The FBI has added the Syrian Electronic Army to their Cyber's Most Wanted list, placing Ahmad Umar Agha (Th3Pr0), Firas Dardar (th3shad0w) in the top two slots.
A third person, Peter "Pierre" Romar, was also charged along side the others. The U.S. District Court of the Eastern District of Virginia has issued arrest warrants for all three defendants.
Agha and Dardar were charged with criminal conspiracy relating to: engaging in a hoax regarding a terrorist attack; attempting to cause mutiny of the U.S. armed forces; illicit possession of authentication features; access device fraud; unauthorized access to, and damage of, computers; and unlawful access to stored communications.
Romar faces similar charges.
In a press release, the U.S. Department of Justice summarized the complaint:
"The conspiracy was dedicated to spear-phishing and compromising the computer systems of the U.S. government, as well as international organizations, media organizations and other private-sector entities that the SEA deemed as having been antagonistic toward the Syrian Government. When the conspiracy’s spear-phishing efforts were successful, Agha and Dardar would allegedly use stolen usernames and passwords to deface websites, redirect domains to sites controlled or utilized by the conspiracy, steal email and hijack social media accounts."
Romar acted as a middle-man in some cases, helping extortion victims funnel money to Dardar in order to avoid problems paying a Syrian bank due to regulatory sanctions.

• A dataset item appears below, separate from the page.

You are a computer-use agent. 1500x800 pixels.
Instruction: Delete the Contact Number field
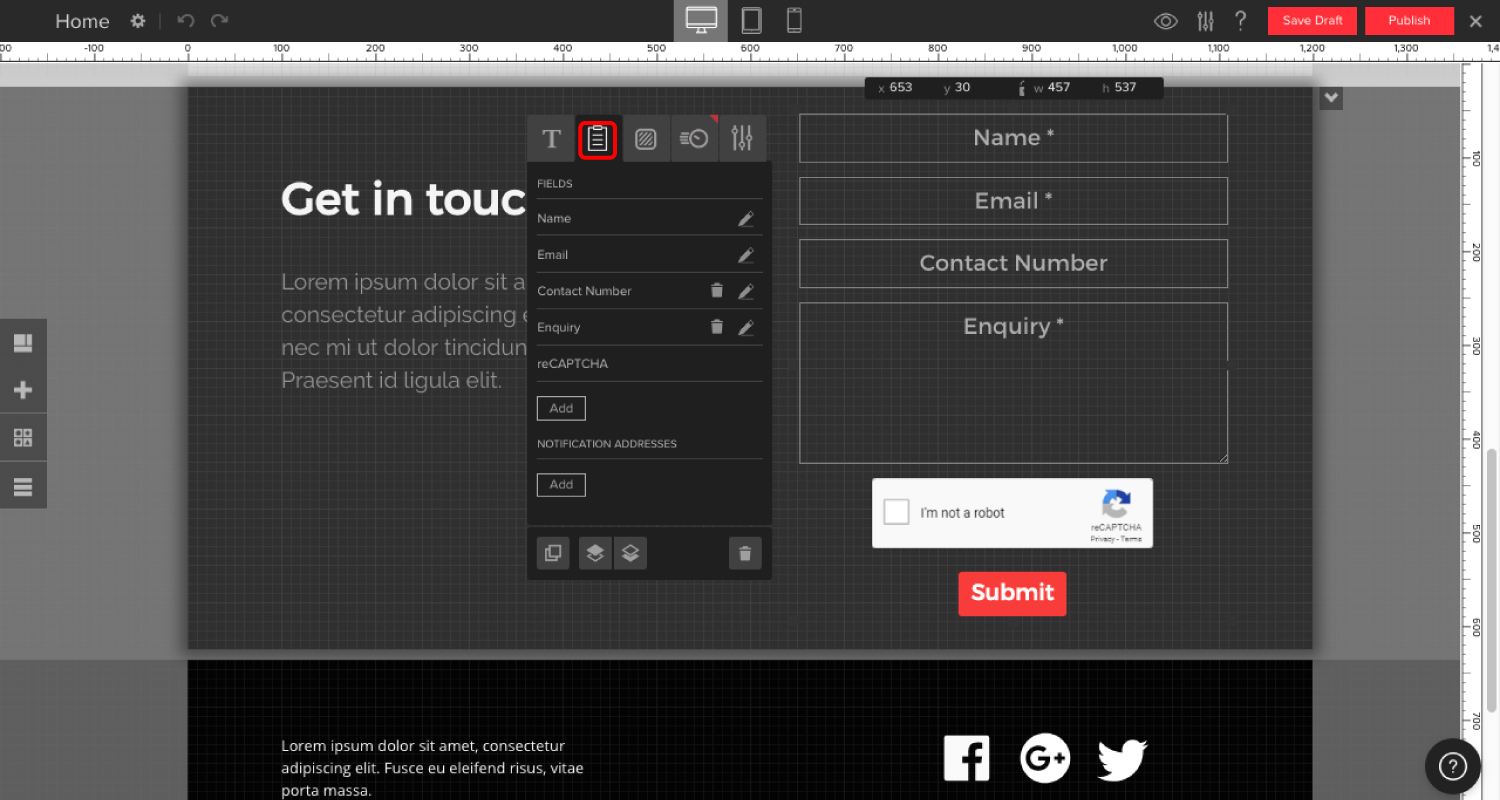716,291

The pro-Assad group has used their attacks against the White House, the Associated Press, CBS News, the Guardian, the New York Times, MelbourneIT, and others to spread propaganda for the Syrian leader and for personal gain.
Their methods are simple, social engineering mostly, but once they have a foothold within an organization – they are capable of wrecking havoc.
Here at Salted Hash, there's a personal tie to the group, because IDG was one of the few reported attacks by the SEA that failed.
In 2014, the SEA attempted to target IDG over a negative opinion piece that was slated to run. We fully documented the attack, and investigated the Phishing attempts to such a degree that we discovered the staging servers and additional victims.
A full account of the SEA's attack against IDG can be viewed here. A few days after that story ran, we published a follow-up once The3Pr0 started to make threats. Since then, no further attacks have been detected.
While adding the most public members of the group to the Most Wanted List is a big step for the FBI, the members of the group remain at-large in Syria. The odds of them being arrested and shipped to the United States for trial are slim at best, and that's unfortunate.